** TASK TO COMPLETE **
Change "GUI agent" to "interface agent" wherever it occurs in the data below, leaving every other word the same.

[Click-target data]
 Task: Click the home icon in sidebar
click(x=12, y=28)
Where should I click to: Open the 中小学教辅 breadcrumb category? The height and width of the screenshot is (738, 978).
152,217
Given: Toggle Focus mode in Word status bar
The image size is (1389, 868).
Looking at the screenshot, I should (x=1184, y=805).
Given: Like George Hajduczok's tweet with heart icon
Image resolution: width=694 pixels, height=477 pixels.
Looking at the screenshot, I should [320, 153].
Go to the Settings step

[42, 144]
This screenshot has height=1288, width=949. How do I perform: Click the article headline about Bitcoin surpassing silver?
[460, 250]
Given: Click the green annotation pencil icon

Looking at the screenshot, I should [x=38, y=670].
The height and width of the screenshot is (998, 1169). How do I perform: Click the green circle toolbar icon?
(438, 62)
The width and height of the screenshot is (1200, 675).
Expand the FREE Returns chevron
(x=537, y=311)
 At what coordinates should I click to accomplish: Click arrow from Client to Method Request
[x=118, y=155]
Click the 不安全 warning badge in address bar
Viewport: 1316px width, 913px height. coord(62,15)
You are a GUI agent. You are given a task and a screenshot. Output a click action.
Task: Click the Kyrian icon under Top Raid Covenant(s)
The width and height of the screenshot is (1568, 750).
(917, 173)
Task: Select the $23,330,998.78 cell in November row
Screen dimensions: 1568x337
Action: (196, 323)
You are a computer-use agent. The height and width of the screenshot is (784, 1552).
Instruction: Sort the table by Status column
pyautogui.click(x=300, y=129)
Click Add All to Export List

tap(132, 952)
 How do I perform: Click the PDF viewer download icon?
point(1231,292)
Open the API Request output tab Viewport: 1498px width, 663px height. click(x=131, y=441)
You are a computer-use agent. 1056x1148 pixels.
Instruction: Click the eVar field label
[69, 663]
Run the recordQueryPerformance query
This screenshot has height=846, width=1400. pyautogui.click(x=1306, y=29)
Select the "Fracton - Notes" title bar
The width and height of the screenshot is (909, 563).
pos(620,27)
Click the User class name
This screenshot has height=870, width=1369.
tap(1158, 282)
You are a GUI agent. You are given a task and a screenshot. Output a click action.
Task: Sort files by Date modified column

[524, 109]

** RESPONSE BELOW **
 Task: Click the home icon in sidebar
click(x=12, y=28)
Where should I click to: Open the 中小学教辅 breadcrumb category? The height and width of the screenshot is (738, 978).
152,217
Given: Toggle Focus mode in Word status bar
The image size is (1389, 868).
Looking at the screenshot, I should (x=1184, y=805).
Given: Like George Hajduczok's tweet with heart icon
Image resolution: width=694 pixels, height=477 pixels.
Looking at the screenshot, I should [320, 153].
Go to the Settings step

[42, 144]
This screenshot has height=1288, width=949. How do I perform: Click the article headline about Bitcoin surpassing silver?
[460, 250]
Given: Click the green annotation pencil icon

Looking at the screenshot, I should [x=38, y=670].
The height and width of the screenshot is (998, 1169). How do I perform: Click the green circle toolbar icon?
(438, 62)
The width and height of the screenshot is (1200, 675).
Expand the FREE Returns chevron
(x=537, y=311)
 At what coordinates should I click to accomplish: Click arrow from Client to Method Request
[x=118, y=155]
Click the 不安全 warning badge in address bar
Viewport: 1316px width, 913px height. coord(62,15)
You are a interface agent. You are given a task and a screenshot. Output a click action.
Task: Click the Kyrian icon under Top Raid Covenant(s)
The width and height of the screenshot is (1568, 750).
(917, 173)
Task: Select the $23,330,998.78 cell in November row
Screen dimensions: 1568x337
Action: (196, 323)
You are a computer-use agent. The height and width of the screenshot is (784, 1552).
Instruction: Sort the table by Status column
pyautogui.click(x=300, y=129)
Click Add All to Export List

tap(132, 952)
 How do I perform: Click the PDF viewer download icon?
point(1231,292)
Open the API Request output tab Viewport: 1498px width, 663px height. click(x=131, y=441)
You are a computer-use agent. 1056x1148 pixels.
Instruction: Click the eVar field label
[69, 663]
Run the recordQueryPerformance query
This screenshot has height=846, width=1400. pyautogui.click(x=1306, y=29)
Select the "Fracton - Notes" title bar
The width and height of the screenshot is (909, 563).
pos(620,27)
Click the User class name
This screenshot has height=870, width=1369.
tap(1158, 282)
You are a interface agent. You are given a task and a screenshot. Output a click action.
Task: Sort files by Date modified column

[524, 109]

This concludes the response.